A tough market for vodka and weak demand in Brazil hit Campari's sales in the first quarter although it benefited from the growing popularity of its Aperol liqueur.
Aperol, once a niche product sold mostly in northern Italy, is now the Italian drinks' group's best performer, enjoying strong demand in Europe and rising sales in the United States.
The world's sixth largest spirits company also reported solid sales of its eponymous red bitter, Grand Marnier liqueur and Wild Turkey bourbon. But a difficult market for its SKYY vodka brand globally amid tough competition from New Amsterdam and Tito's brands in the United States, as well as weak demand in Russia for sparkling wines and Cinzano, meant its total sales rose just 2.2% in January-March, excluding forex swings and M&A activity.
That marked a slowdown from a 5.7% increase in the same period last year.
Soft demand in Brazil also dented sales of Sagabita cachaca.
"Negative impacts were magnified by a small first quarter, which accounts for only 20 percent of yearly sales," CEO Bob Kunze-Concewitz told analysts on a post-results conference call on Tuesday.

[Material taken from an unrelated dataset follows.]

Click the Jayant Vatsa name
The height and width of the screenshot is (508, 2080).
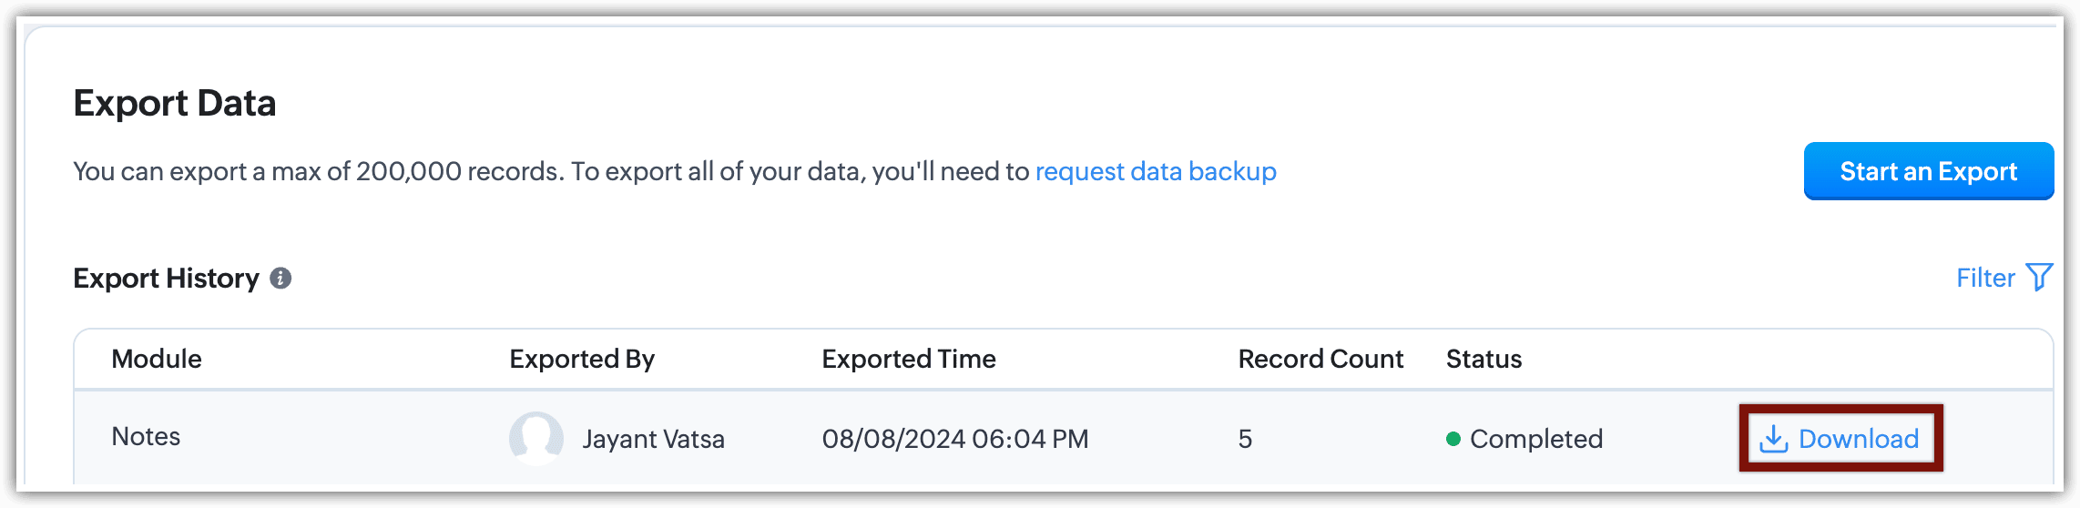(653, 439)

On a reported basis, first-quarter sales fell 8.2% to €336 million, slightly below a Reuters SmartEstimate of €341 million.

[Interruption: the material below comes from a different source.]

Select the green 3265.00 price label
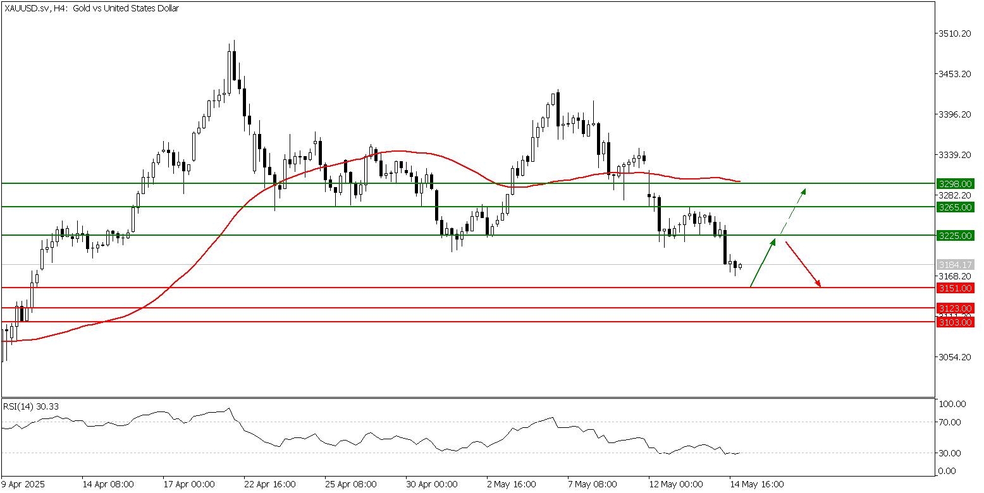Screen dimensions: 984x493 click(954, 207)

"Looking into 2018, our outlook remains fairly unchanged and balanced in a still uncertain macroeconomic scenario for some emerging markets," Kunze-Concewitz said.
The group confirmed its expectation that its gross profit margin would grow by around 60 basis points this year, half the margin expansion seen over the next few years and partly dented by an increase in the prices of agave syrup, a key ingredient for tequila.
"A gross margin expansion of 120 basis points can be considered as a cruise speed for coming years," Chief Financial Officer Paolo Marchesini told analysts.
Marchesini also underlined a reduction in debt, to €939 million from €982 million at the end of 2017, which could open the way for new M&A activity in the future.